Pls don't use the words alligator, purple, and sperm in the same sentence ever again.
I just did the nutritional comparison between 2% milk and Bud Light Lime.. the beer had less calories, less carbs, and less fat. It's not looking good for milk in my life anymore
Omg I'm so stupid. All the peoples fb status that said "spain" I thought they were all going to spain.......
Apparently I tried to convince him to sleep with me by showing him that I could do dips....
I ordered a million chicken go wraps and they gave me five. Even when im drunk I can count to a million and know its not five. They fucked me.
I also found a beer label in my bra and I'm pretty sure you put it there and said "this means I trust you"
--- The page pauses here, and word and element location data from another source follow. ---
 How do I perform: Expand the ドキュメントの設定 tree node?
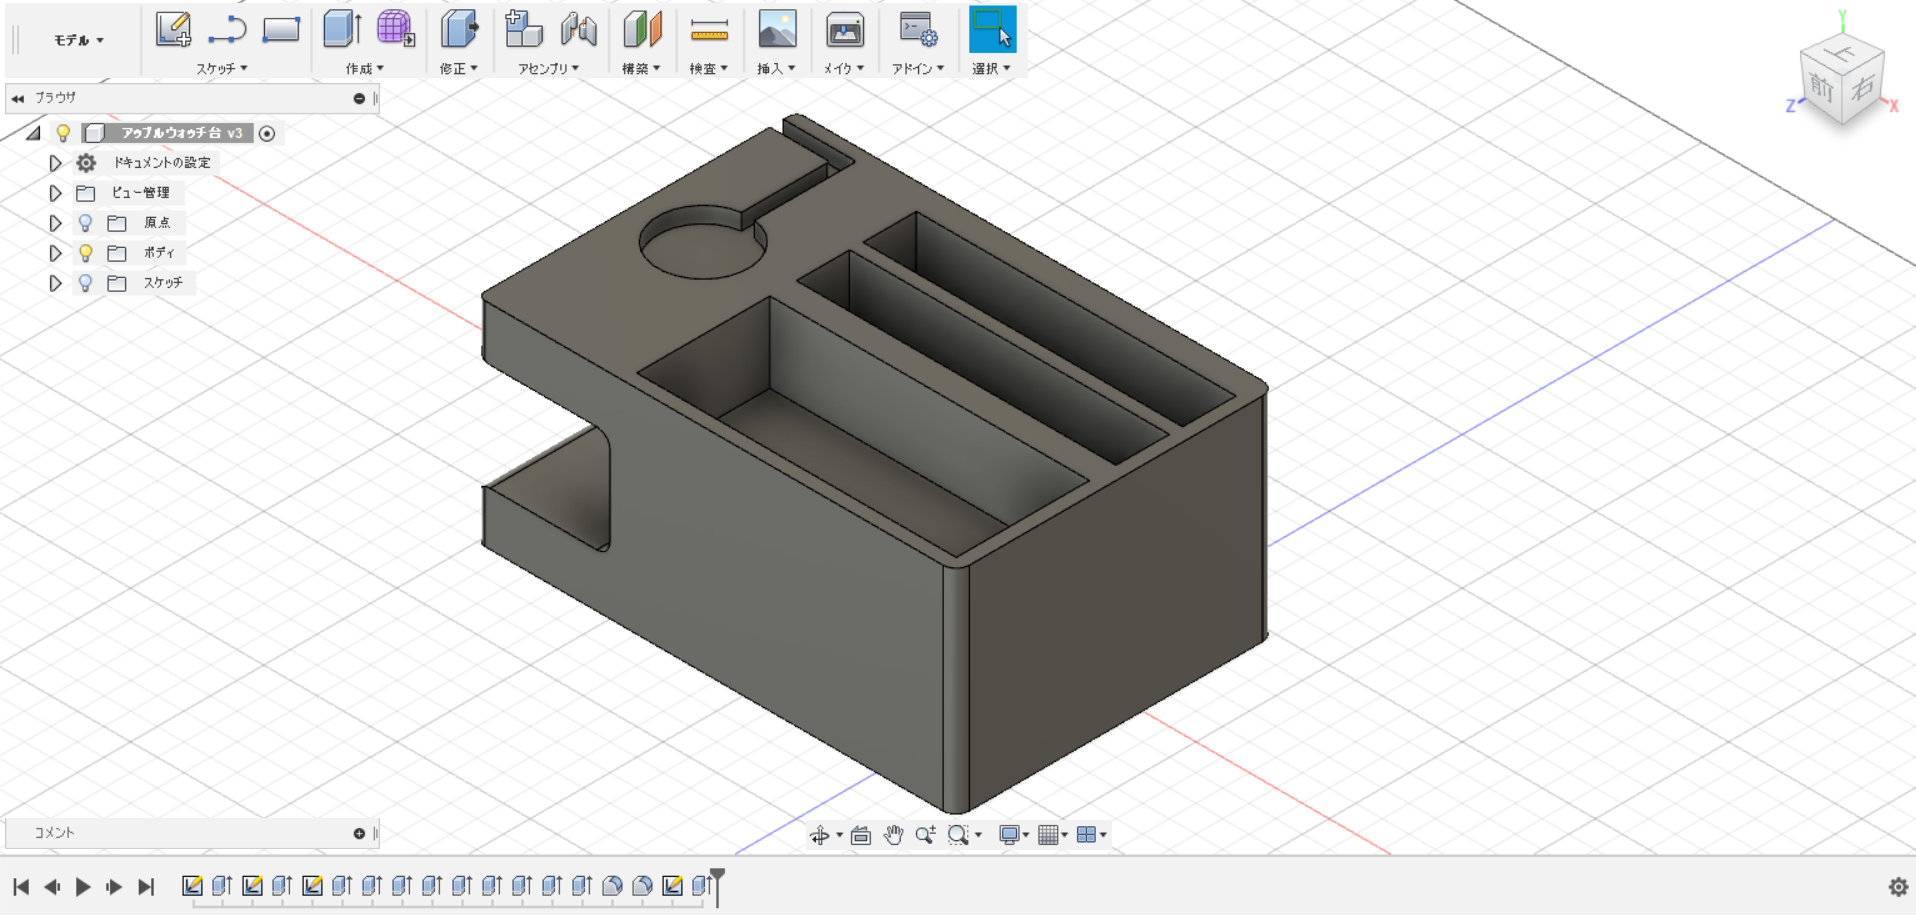point(56,163)
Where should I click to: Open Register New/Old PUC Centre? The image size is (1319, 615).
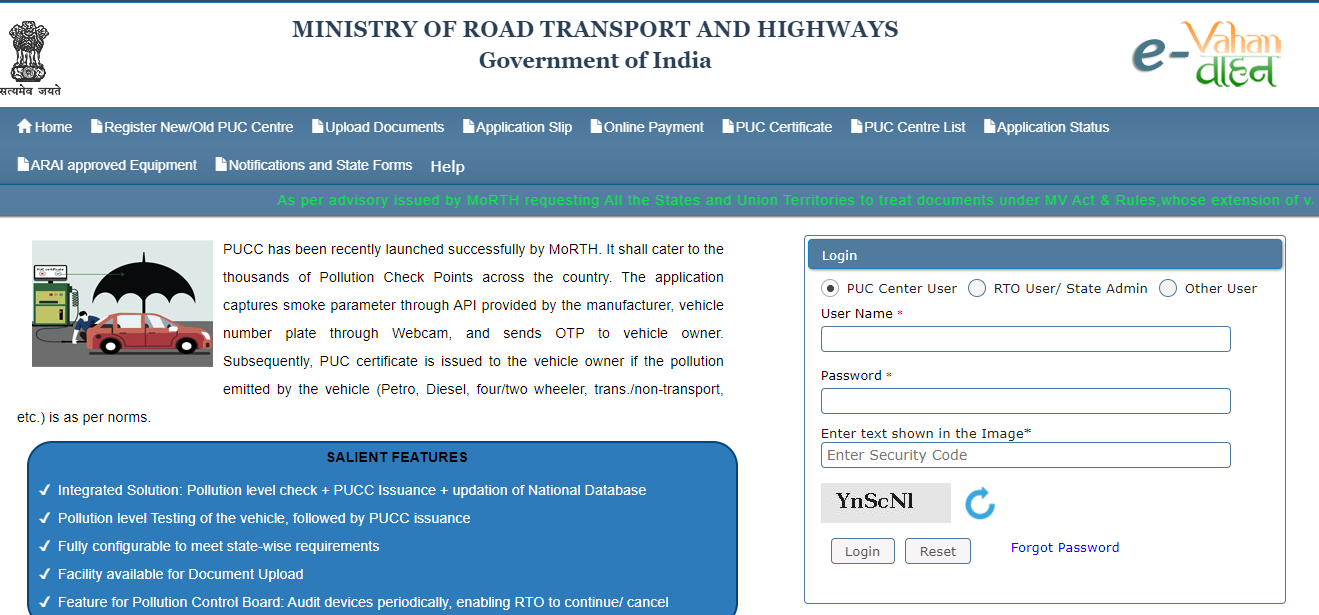coord(191,126)
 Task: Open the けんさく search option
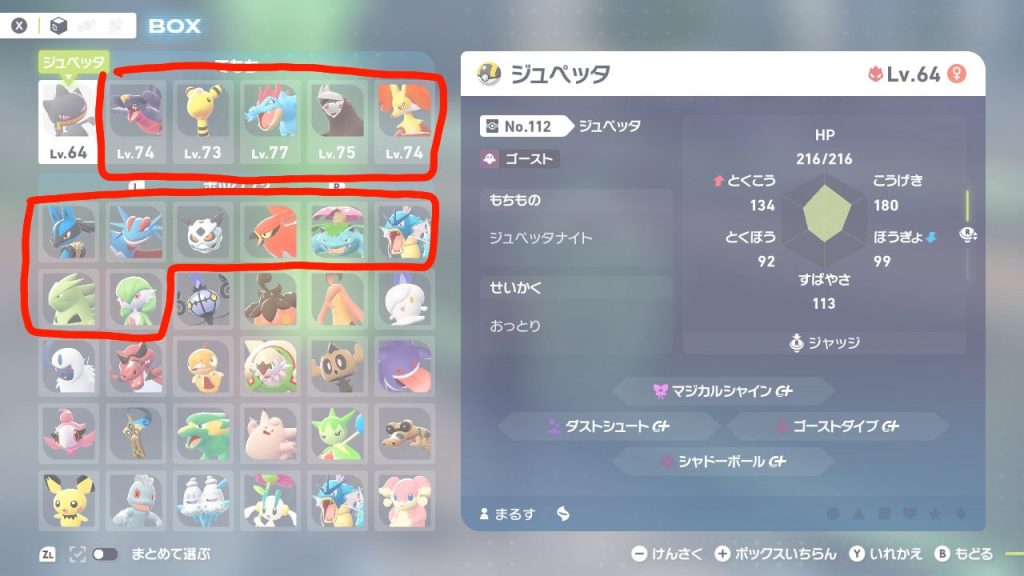click(667, 554)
Planning a foam party. Swimsuits are mandatory, and please no granny suits. If you wear a granny suit I will stick you in the corner and put a cone hat on your head.
Like woke up with a dick piercing kind of drunk.
You kept whispering to me that the guy making your burrito was an angel.
I woke up naked with my work shoes on
Pretty sure the cop told you that you were the first person he pulled over for being drunk on a tractor. So there's that.
We need to get me chipped asap
i spent my Thursday drinking before noon and not wearing pants
The creeper at the bar just realized we have the same birthday and bought me four beers already. He walked off so I took his change and dashed, i'm bringing the case over now.
I'm really sorry I called you a "smug, arrogant, boyfriend-fucking piece of defecation". I was super drunk.
I was going to be mad, but then I remembered you don't use autocorrect and spelled everything correctly and I was kinda impressed.